Second, the effectiveness of the emotion module is highly dependent on the quality of the underlying emotion annotations. In several datasets, emotional cues are inferred using lexicon-based or distant supervision methods, which can introduce labeling noise, particularly in cases involving sarcasm, irony, or subtle affective manipulation. Consequently, the emotional component may be less reliable in ambiguous or adversarial contexts.

Third, although our modular architecture supports interpretability at the component level, it does not yet provide token-level or instance-specific attribution comparable to post hoc explainability tools such as LIME or SHAP. While the model allows for a high-level understanding of feature contributions, further integration of localized explanation mechanisms could enhance interpretability for end-users and auditors. Another important limitation is the challenge of temporal and conceptual drift. Our current evaluation does not include longitudinal data or time-sensitive misinformation trends, and it remains uncertain how well the model will perform in dynamic environments where language use and misinformation strategies evolve rapidly. Addressing this would require real-time or time-split evaluations to assess robustness over time.

In addition, the emotion and linguistic lexicons used by the model are static. As language evolves constantly, especially in online and social media settings, new slang, cultural references, and affective cues emerge regularly. Without regular updates to the lexicon to reflect these changes, the model may miss or misinterpret novel expressions, weakening the performance of the emotion and language modules, particularly in unfamiliar or emerging contexts.
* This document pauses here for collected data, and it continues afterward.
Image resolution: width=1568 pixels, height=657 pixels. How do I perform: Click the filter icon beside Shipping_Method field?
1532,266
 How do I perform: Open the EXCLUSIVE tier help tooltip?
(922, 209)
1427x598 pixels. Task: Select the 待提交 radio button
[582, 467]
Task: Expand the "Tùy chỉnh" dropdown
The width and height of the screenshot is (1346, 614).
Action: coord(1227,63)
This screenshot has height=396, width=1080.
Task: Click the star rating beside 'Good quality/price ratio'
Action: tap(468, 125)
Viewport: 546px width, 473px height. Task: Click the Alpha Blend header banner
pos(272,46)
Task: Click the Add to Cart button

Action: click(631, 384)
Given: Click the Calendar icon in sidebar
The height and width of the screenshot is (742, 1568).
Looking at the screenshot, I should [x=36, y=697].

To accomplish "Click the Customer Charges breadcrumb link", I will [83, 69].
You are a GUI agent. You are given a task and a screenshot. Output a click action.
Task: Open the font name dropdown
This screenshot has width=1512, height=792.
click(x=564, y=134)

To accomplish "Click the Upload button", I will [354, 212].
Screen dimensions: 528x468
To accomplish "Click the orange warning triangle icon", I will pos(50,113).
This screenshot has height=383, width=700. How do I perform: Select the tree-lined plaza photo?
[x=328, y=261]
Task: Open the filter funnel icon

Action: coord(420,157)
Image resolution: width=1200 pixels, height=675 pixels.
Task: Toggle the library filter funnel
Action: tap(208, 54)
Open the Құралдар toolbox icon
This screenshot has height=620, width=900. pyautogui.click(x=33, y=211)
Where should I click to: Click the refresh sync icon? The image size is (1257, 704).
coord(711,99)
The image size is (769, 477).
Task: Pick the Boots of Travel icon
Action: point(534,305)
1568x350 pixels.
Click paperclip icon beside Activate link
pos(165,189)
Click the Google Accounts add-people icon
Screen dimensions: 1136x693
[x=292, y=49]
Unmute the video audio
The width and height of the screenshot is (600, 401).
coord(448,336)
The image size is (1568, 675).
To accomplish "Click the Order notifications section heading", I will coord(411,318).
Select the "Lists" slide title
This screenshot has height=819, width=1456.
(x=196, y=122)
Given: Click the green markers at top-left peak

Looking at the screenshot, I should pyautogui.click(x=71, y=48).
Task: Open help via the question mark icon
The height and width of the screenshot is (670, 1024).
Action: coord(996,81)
Finally, the current model operates without external factual resources, such as knowledge graphs, retrieval-augmented generation (RAG), or structured fact-checking databases. Although this design allows for lightweight deployment and speed, incorporating external knowledge can significantly enhance the semantic depth and factual grounding of predictions, particularly for claim-based fake news detection.

6. Conclusions

There is an increasing need for real-time detection of fake news. In recent times, with the heightened use of social media and other online news platforms, it has become very challenging to detect fake news. In this paper, we have presented the development and application of a novel AI-based approach for addressing the information asymmetry in fake news detection by using multiple facets of news, including emotional intensity and temperature, the semantics of the use of language, and the structural organization of the contents, to build a generalizable model. The emotion facet extracts the underlying emotion from the news content. The semantics facet extracts the relationship between words to understand the underlying context. And the language facet extracts the underlying structural organization of the news content. The experimental results show that the three facets, when combined, produce much better classification results than when used independently, further confirming their value in addressing the information asymmetry challenge. Strategies such as reducing the number of words in the emotion lexicon for faster neighbour search and using a subindex to store vectors of the lexicon for faster lookup were used to reduce the time taken to detect the authenticity of a news item. Alongside improvements in the average CVAA, the proposed pipeline demonstrates generalizability across diverse datasets and supports real-time detection, which are critical factors in practical fake news screening scenarios. The real-time capability of the proposed process is supported by these strategies, which significantly reduces embedding search time and confirms the feasibility of deploying the system in real-time application settings.